After the war, Steinberger returned to the University of Chicago to pursue physics research. He was supervised by Nobel laureate Enrico Fermi, who had demonstrated the first nuclear chain reaction. Fermi, who had also worked on the theory of the neutrino and coined its name, pointed him to a puzzle concerning the decay of the muon, which had been found in cosmic rays in 1936. The particle broke down into an electron and missing energy. Steinberger attributed the energy to not one but two neutrinos, a hypothesis he confirmed experimentally in 1948.

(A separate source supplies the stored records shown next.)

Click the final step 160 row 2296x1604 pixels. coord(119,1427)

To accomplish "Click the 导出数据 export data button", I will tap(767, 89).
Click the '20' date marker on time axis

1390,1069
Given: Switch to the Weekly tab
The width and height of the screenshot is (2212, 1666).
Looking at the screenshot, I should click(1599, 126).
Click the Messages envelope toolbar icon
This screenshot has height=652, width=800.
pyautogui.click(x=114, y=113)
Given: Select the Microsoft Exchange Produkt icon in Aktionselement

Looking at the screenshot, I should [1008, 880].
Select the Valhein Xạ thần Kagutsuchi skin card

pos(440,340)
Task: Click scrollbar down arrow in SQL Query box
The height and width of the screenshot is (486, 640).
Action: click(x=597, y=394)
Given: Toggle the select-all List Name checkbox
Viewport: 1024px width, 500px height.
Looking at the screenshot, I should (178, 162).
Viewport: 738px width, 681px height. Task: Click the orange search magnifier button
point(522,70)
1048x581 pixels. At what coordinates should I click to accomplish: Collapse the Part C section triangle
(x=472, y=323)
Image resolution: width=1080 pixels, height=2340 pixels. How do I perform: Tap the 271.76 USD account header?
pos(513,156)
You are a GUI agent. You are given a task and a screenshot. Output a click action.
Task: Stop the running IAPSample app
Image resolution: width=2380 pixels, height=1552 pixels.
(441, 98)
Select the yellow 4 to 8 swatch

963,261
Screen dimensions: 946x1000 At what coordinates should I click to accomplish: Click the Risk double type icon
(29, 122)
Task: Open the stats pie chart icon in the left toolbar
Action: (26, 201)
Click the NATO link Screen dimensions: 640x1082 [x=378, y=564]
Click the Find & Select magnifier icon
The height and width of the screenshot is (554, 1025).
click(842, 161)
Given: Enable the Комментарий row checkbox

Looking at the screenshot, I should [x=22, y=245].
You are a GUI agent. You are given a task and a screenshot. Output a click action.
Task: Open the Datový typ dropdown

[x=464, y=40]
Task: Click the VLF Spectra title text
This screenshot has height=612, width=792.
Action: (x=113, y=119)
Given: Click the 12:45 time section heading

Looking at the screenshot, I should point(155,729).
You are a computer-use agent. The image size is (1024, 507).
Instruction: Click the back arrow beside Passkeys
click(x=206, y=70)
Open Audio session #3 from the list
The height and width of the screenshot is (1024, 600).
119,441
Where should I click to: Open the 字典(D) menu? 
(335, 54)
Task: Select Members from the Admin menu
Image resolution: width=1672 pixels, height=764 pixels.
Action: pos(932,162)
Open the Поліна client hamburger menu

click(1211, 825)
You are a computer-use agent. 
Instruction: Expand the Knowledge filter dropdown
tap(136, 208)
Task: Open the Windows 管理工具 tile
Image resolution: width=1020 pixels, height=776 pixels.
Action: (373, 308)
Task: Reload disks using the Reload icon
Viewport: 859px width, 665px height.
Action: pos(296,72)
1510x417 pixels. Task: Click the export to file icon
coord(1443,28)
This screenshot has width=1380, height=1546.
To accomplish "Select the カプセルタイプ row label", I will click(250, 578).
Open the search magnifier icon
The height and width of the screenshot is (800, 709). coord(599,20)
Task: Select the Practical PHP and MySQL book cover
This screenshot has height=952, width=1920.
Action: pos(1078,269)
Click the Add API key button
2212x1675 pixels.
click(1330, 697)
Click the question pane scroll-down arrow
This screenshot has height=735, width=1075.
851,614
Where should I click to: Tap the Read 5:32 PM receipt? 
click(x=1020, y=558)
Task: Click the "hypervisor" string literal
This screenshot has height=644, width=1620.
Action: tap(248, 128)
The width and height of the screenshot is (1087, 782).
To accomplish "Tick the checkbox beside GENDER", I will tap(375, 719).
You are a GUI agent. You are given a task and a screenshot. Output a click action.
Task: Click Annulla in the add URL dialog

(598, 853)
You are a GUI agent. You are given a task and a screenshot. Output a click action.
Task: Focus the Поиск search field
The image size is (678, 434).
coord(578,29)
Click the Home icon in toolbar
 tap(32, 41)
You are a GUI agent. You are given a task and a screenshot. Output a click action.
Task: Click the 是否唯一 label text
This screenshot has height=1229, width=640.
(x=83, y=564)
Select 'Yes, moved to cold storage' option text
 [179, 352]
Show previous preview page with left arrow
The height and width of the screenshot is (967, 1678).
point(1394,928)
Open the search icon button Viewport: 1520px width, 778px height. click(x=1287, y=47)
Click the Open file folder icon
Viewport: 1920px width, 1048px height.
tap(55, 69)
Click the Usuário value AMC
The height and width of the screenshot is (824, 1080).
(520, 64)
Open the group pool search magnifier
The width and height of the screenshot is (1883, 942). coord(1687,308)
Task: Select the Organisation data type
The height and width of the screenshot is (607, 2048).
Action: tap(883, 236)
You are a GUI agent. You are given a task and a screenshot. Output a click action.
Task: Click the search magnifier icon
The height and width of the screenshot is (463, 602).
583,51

The desire to exploit new facilities and techniques was a hallmark of Steinberger’s research. In 1949, he joined the Radiation Laboratory at the University of California, Berkeley, where he used an innovative accelerator to study another cosmic-ray particle, the pion. He showed the existence of the short-lived electrically neutral pion, the lifetime of which he had earlier calculated theoretically. But he left for Columbia University in New York City in 1950, owing in part to his refusal to sign an anti-communist oath. There, he exploited the newly invented bubble chamber — which reveals trails of fast-moving particles in liquid propane or hydrogen — to make discoveries about the plethora of new particles that were being unearthed. These included ‘strange’ particles, so called because they decay more slowly than expected.

It was at Columbia that Steinberger and his colleagues conducted their Nobel-prize-winning experiment. Steinberger’s former student Schwartz worked out how to make a beam of high-energy neutrinos. The team harnessed a new accelerator at the Brookhaven National Laboratory, New York, and built a fast-acting detector that made particle tracks visible as trails of sparks. It was on a massive scale. A 13.5-metre-thick steel shield, made from armour plates from scrapped warships, was used to block all particles except neutrinos, and a 10-tonne spark chamber was constructed to spot the ones produced.

Steinberger moved to Europe in 1968 to CERN, the particle-physics laboratory near Geneva, Switzerland. The multiwire chamber, which had just been invented there, was able to collect data thousands of times faster than a bubble chamber could. Steinberger used it to extend his studies of strange particles. In 1983, he led the design and construction of a large experiment called ALEPH to exploit CERN’s Large Electron–Positron collider. In 1989, ALEPH helped to demonstrate that there can be no more than three types of neutrino — the electron and the muon neutrinos, and a third associated with the tau particle, another ‘heavy electron’ discovered in 1975. This neatly completed the story that Steinberger had begun with his PhD thesis.

Steinberger retired from CERN in 1986, but continued to work with ALEPH researchers until the mid-1990s. He extended his interests to astrophysics and climate change, and in 2015 joined other Nobel prizewinners in signing the Mainau Declaration, urging governments to limit greenhouse-gas emissions.

Jack Steinberger was admired for his instinct and prowess as an experimental physicist, his intellect as a teacher and supervisor, and for being a great friend. He was not always right — after losing one bet with theorist friends about an aspect of physics, he paid up with good wine. He had a deep interest in how nature works, and enjoyed mountaineering and sailing.

Uninterested in prizes, he often reiterated his belief that “the pretension that some of us are better than others [is not] a good thing”. He felt he been dealt lucky cards in his life, and expressed his deep gratitude to the Chicago family who gave him opportunities as a child. In his words: “You have only one life: whatever crops up, crops up.”